-- WHAT IS BEING ASKED --
Set down, word for word, each line from the top of the data through the line that has "You are a computer-use"; omit every picture.

-- Records from a dataset --
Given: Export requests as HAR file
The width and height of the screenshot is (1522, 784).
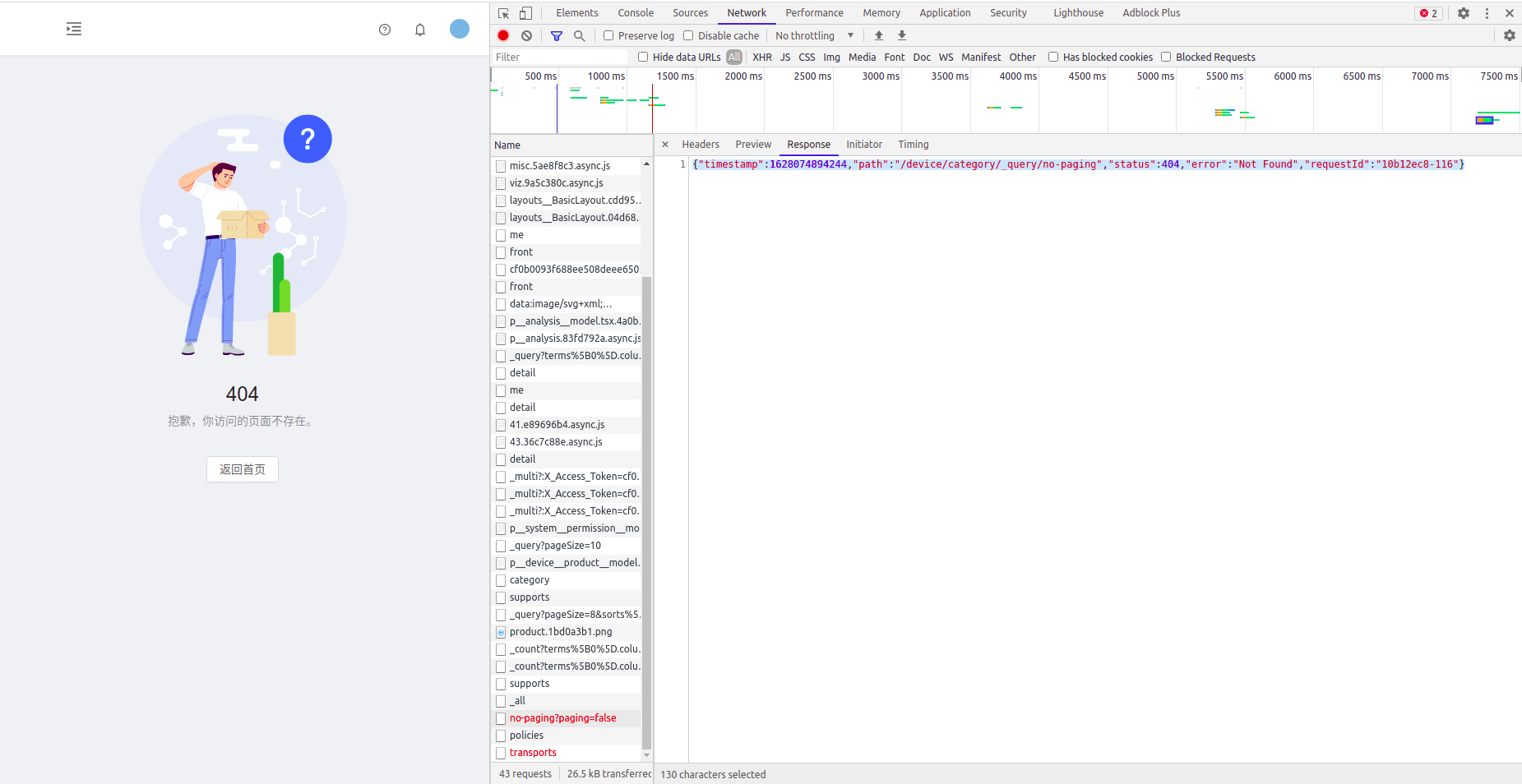Looking at the screenshot, I should 901,35.
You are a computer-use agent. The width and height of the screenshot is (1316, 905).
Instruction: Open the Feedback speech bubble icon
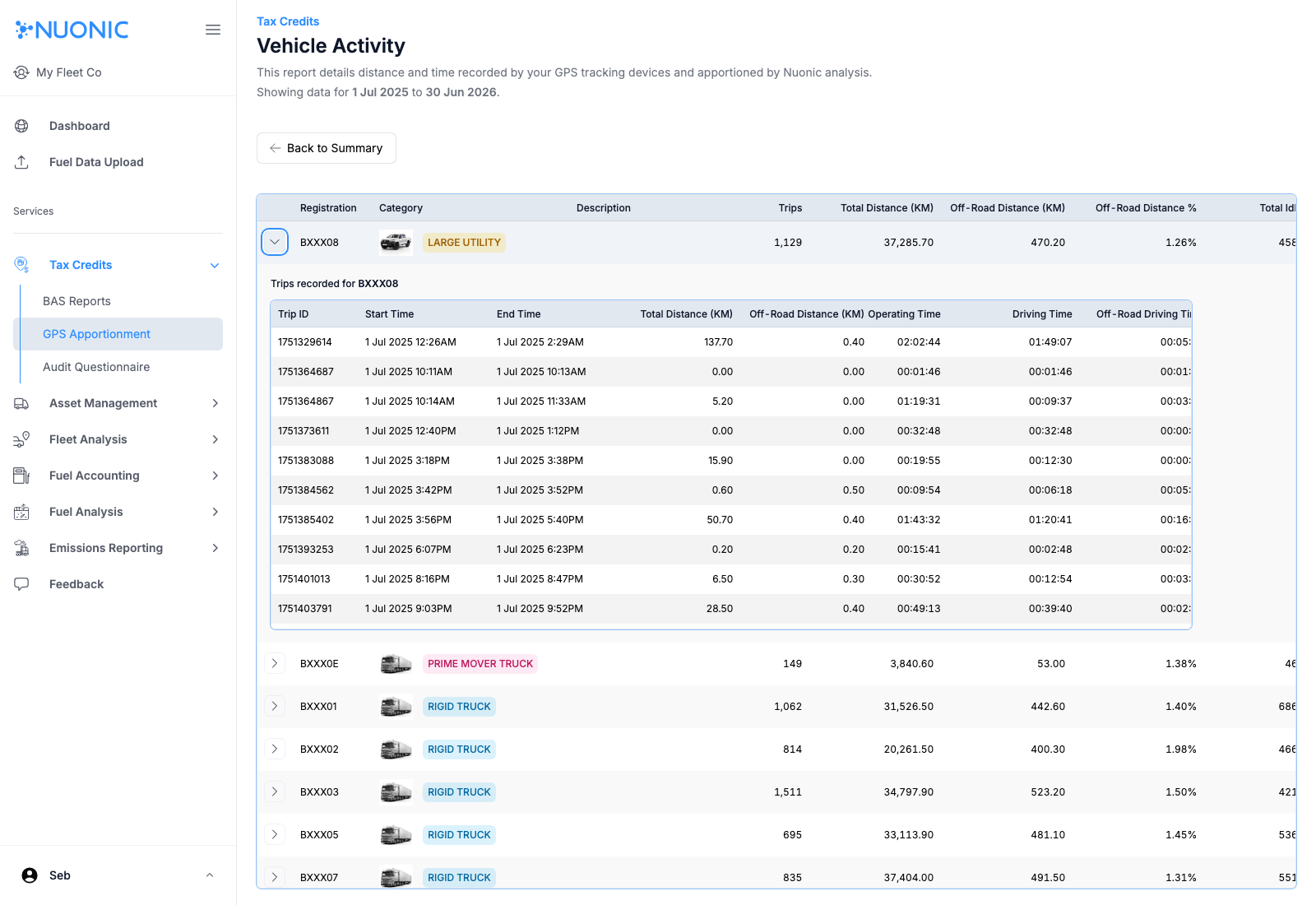point(21,584)
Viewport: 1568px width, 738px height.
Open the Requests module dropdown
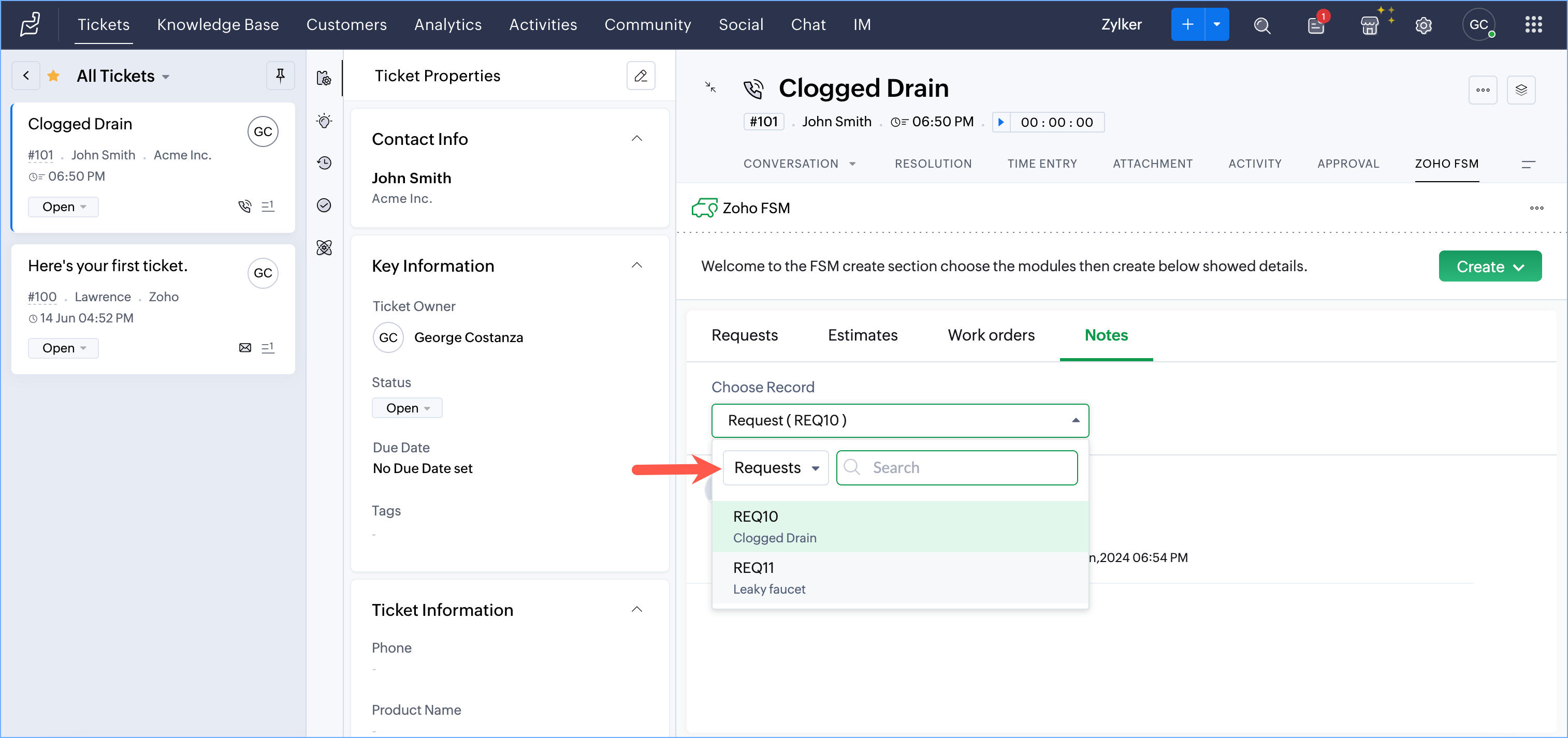[x=775, y=467]
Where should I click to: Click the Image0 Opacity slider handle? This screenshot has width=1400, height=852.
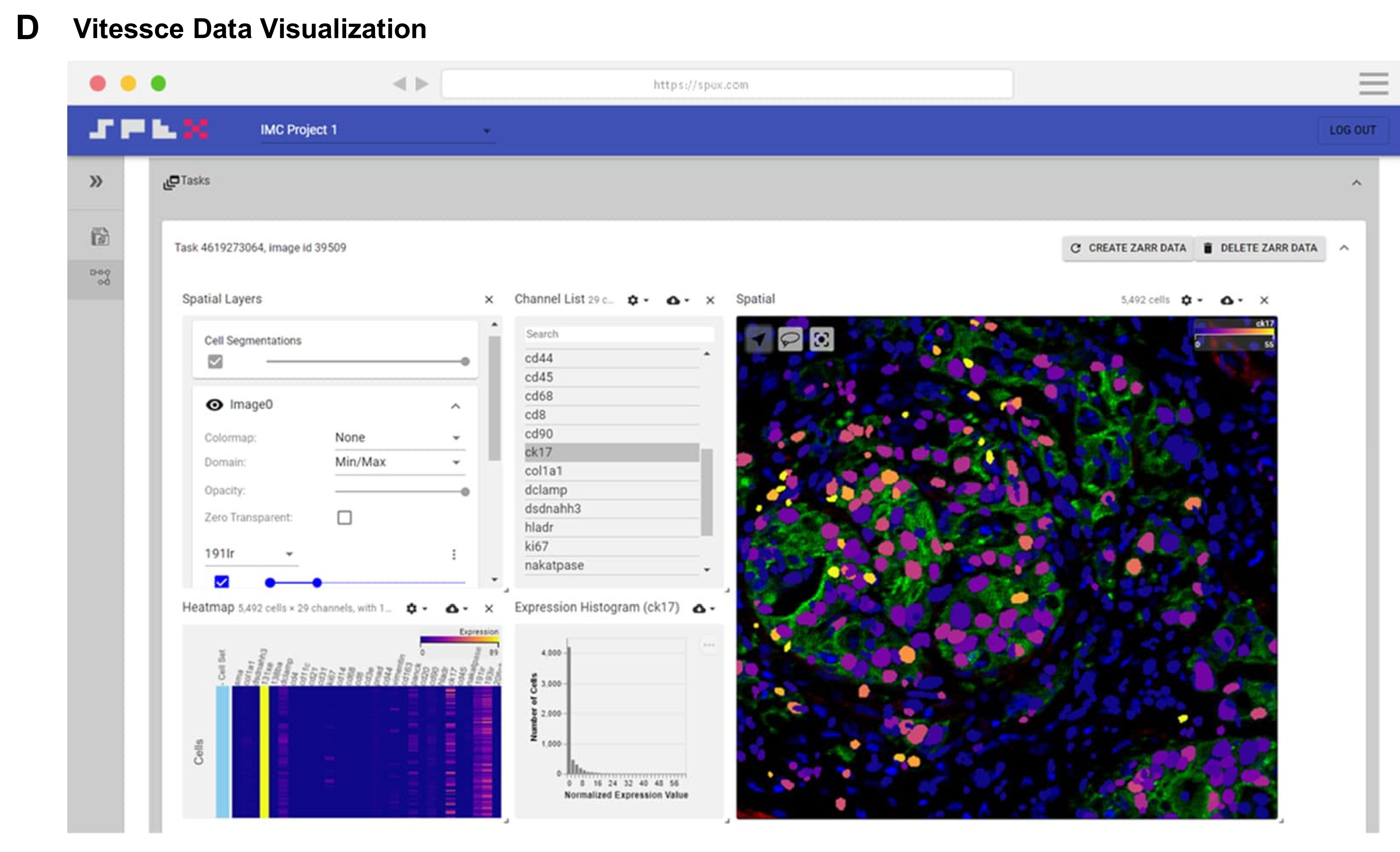point(465,491)
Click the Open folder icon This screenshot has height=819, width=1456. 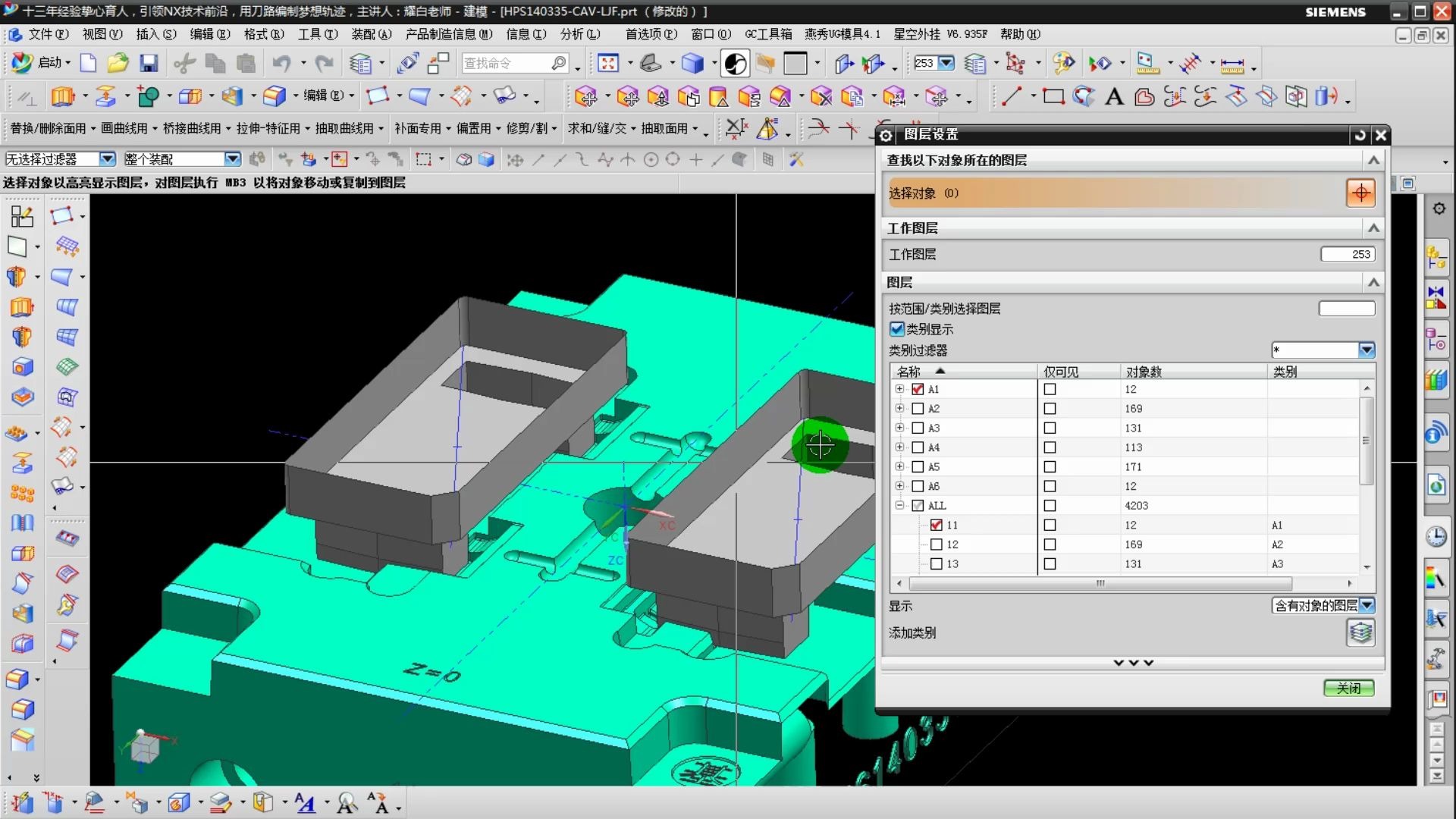tap(118, 64)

-- YOUR SOLUTION --
Given: Export requests as HAR file
The width and height of the screenshot is (1522, 784).
Looking at the screenshot, I should 901,35.
You are a computer-use agent. The width and height of the screenshot is (1316, 905).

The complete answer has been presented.